Dia paham, cepat atau lambat mereka akan bertemu pada akhirnya. Saat itu datang, bagaimana dia harus bersikap? Apa yang harus dia lakukan? Apa Mareno masih ingin bersamanya? Atau kemarahan Mareno justru akan membuat laki-lakinya itu pergi? Sanggupkah dia jika Mareno tidak ada lagi? Selama ini dia bisa hidup dan bertahan karena dua alasan. Danika, dan Mareno. Ya, laki-laki itu menjadi salah satu alasan penting kenapa dia masih bertahan. Jadi, bagaimana?
Ponsel yang berbunyi, membuat dia dengan cepat menghapus air mata dan mengangkatnya.
"Ya, Pa?"
"Sayang, sedang apa? Besok pagi persidangan Danika dimulai. Mareno akan datang. Apa kamu baik-baik saja?"
Wajahnya menunduk lelah. Dia lelah bersembunyi. "Aku akan datang, Pa. Aku ingin menyaksikan." Dia diam beberapa saat sebelum melanjutkan sambil menghela nafas. "Aku lelah bersembunyi, aku ingin bertemu. Aku hanya mencintai dia saja, jadi rasanya saat ini aku seperti hilang."
Ayahnya diam di sana, mendengarkan. "Kamu memang menghilang, Sayang. Itu pilihanmu."
Suaranya sedikit bergetar. "Ya, ini dosaku, Pa. Karena menuduh Mareno tidak-tidak, aku bersalah. Aku harus terima akibatnya."
"Oh, Sayang. Kamu terlalu keras pada dirimu sendiri sedari dulu. Pada kasus Danika, kamu menyalahkan dirimu sendiri karena kamu tidak ada. Padahal itu bukan salahmu. Kamu menyiksa diri dengan menolak semua laki-laki." Bayu menghirup nafas sebelum melanjutkan. "Kemudian kasus Mareno. Kamu sendiri yang memilih untuk bersembunyi. Lagi-lagi kamu merasa kamu belum pantas bahagia karena kasus Danika yang belum selesai. Papa tahu kamu mencintai Mareno saja. Laki-laki itu juga serius denganmu. Dan kamu memilih tetap bersembunyi dan menghukum diri seperti ini. Dan hukumanmu kali ini, juga menyiksa Mareno."

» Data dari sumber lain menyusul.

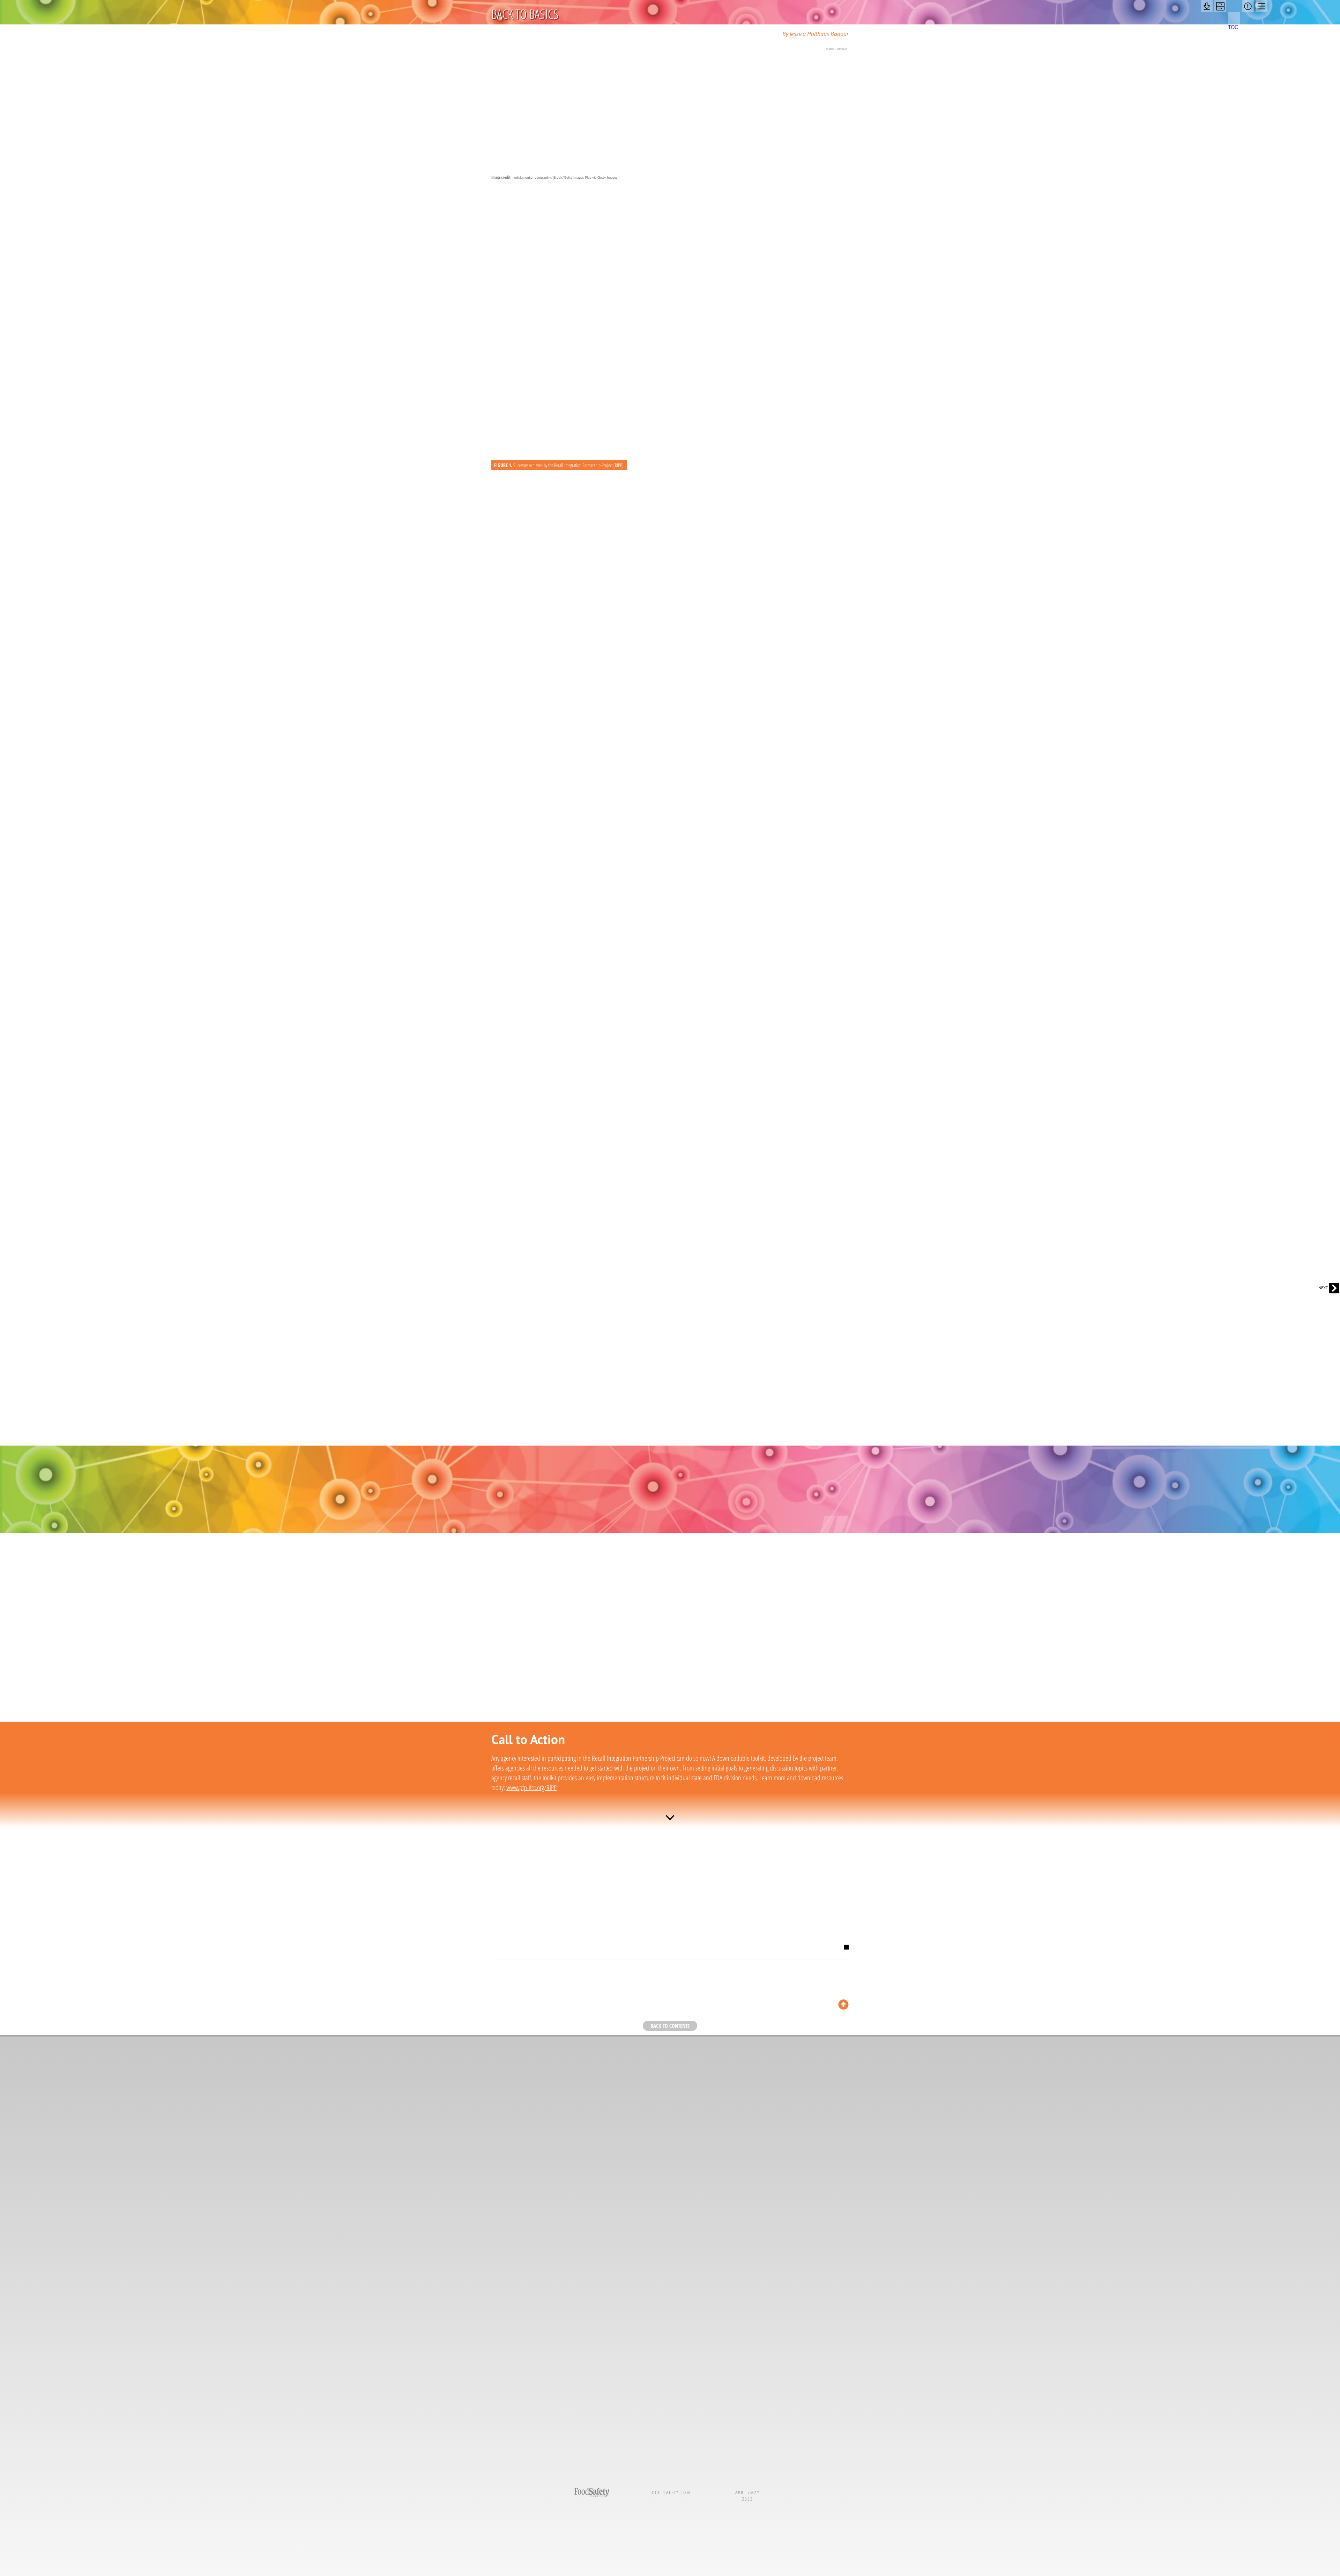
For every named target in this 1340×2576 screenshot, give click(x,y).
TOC (1233, 27)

Bayu melanjutkan lagi dengan nada lembut. "Papa senang, kalau akhirnya kamu mau keluar dan bertemu Mareno. Sudahi ini semua, Sayang. Jangan siksa dirimu lagi. Danika juga ingin kamu bahagia. Papa ingin kamu bahagia."
Tangisnya sudah pecah. Berusaha menjadi kuat itu melelahkan. Dia kesepian, sendirian, menjauh dari orang-orang yang dia sayang. Sekalipun dia berhasil dalam tujuannya, tapi semua ini menggegorogoti jiwanya perlahan.

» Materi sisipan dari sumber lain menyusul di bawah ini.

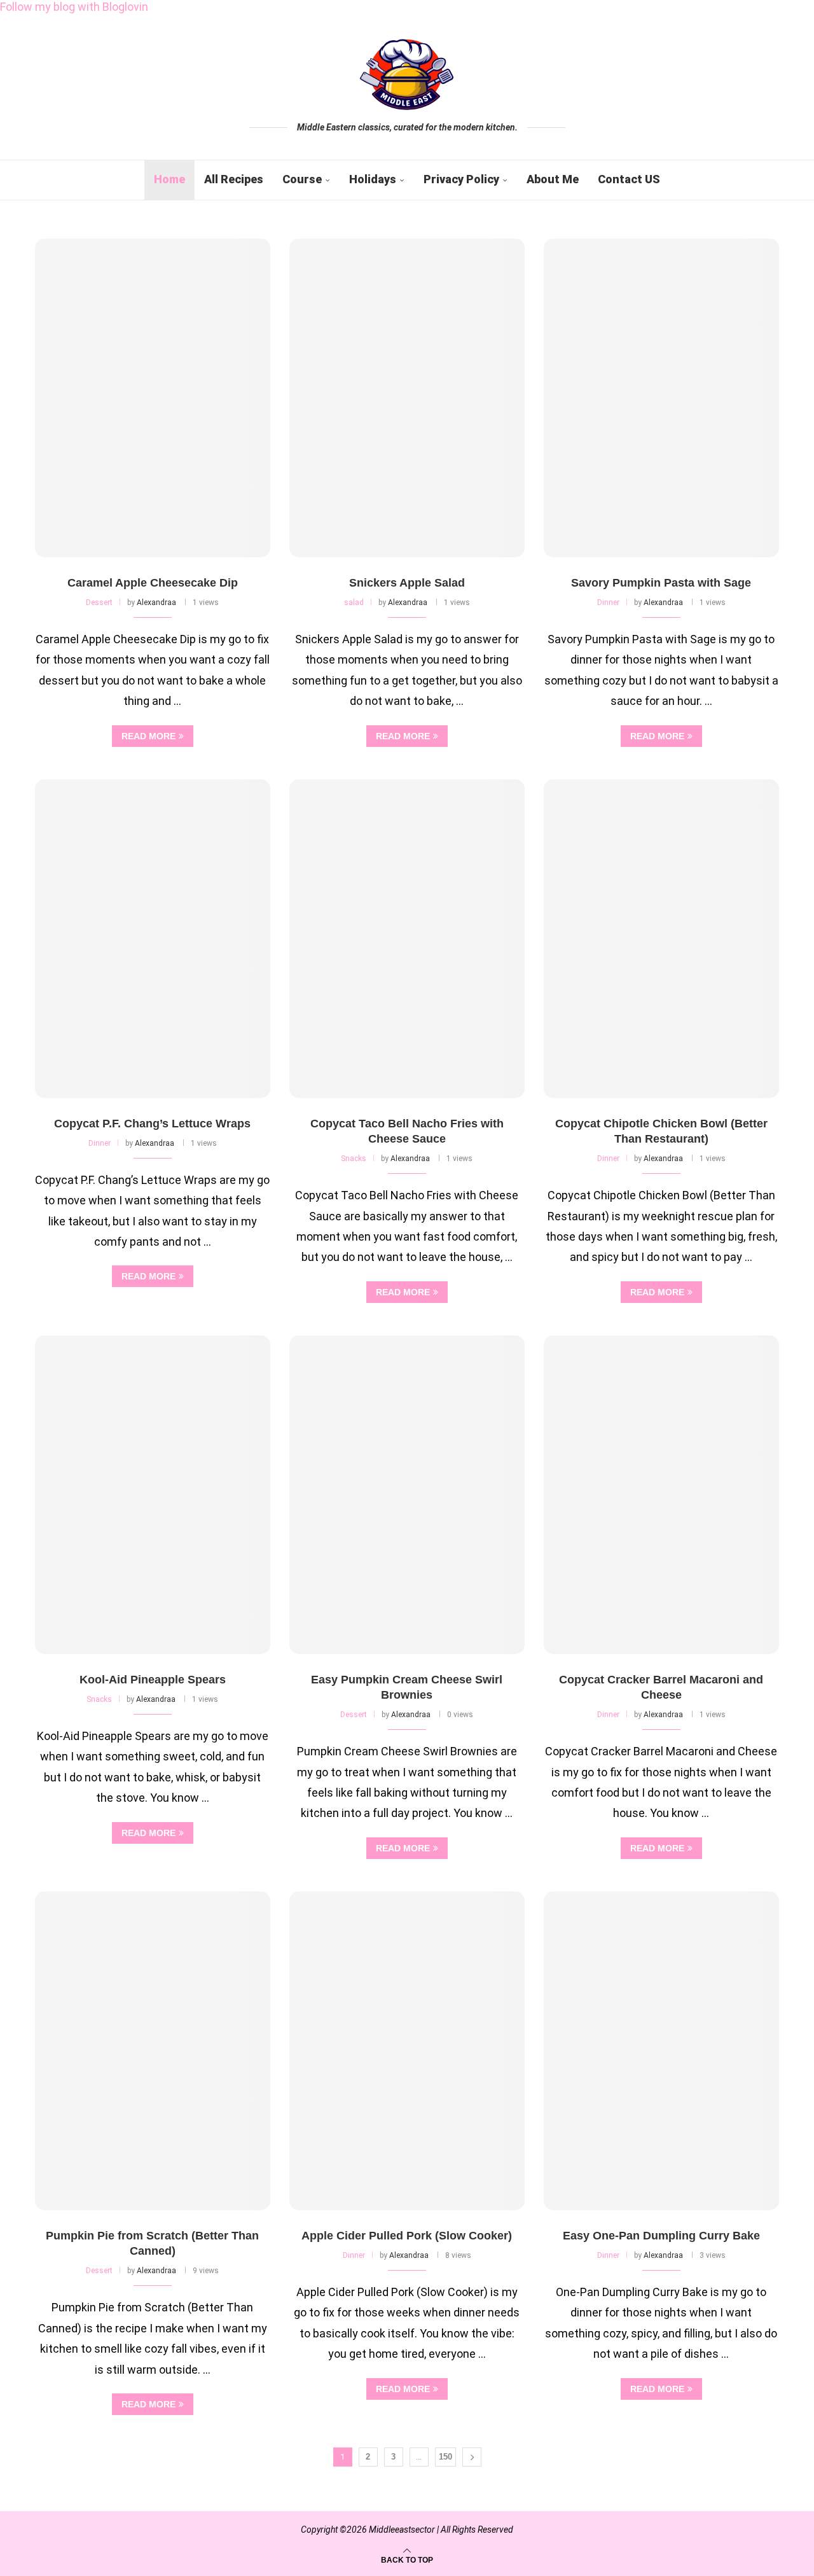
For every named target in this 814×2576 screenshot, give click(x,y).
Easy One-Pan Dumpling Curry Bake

"Andai Papa di sana. Papa bisa peluk kamu sekarang. Sudahi ini semua, Tania. Sudah. Papa tersiksa melihat kamu menyiksa diri." Bayu menghela nafas lagi. "Sekarang, tenangkan dirimu. Persiapkan diri untuk menyelesaikan apa yang sedari dulu kamu ingin selesaikan. Bertemulah dengan Mareno, perbaiki segalanya. Istirahatlah, Sayang. Kamu membutuhkan semua kekuatan besok."
***
Hari Persidangan
Persidangan pertama sudah dimulai. Michelle dan pengacaranya hadir. Mareno maju sebagai perwakilan keluarga Danika resmi dengan kuasa yang sudah dia dapatkan dari adik Danika yang juga hadir. Lukman datang sebagai pengacara dari pihak keluarga yang menuntut.
Hakim sudah masuk melalui pintu khusus, kemudian sidang mulai dibuka. Hakim ketua sudah mulai membacakan kalimat pembukaan sidang.

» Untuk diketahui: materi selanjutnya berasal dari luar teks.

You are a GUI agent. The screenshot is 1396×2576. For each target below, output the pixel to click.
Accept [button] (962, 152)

"Sidang pengadilan negeri Jakarta, yang memeriksa perkara pidana nomor lima belas garis miring dua puluh atas nama saudari Danika Audelia yang akan diwakili oleh..."
Kemudian semua bergulir saat palu diketuk tiga kali oleh hakim. Lalu hakim bertanya apakah penuntut umum sudah siap menghadirkan terdakwa, jaksa penuntut umum mengangguk mantap kemudian terdakwa dipanggil masuk oleh seseorang yang diutus ke luar ruangan.
Saat itu ponsel Mareno dan Mahendra berdenting. Pesan masuk dari Rajata.
Rajata: Yanto mati di kamar mandi pengadilan. Racun pada makanannya pagi tadi.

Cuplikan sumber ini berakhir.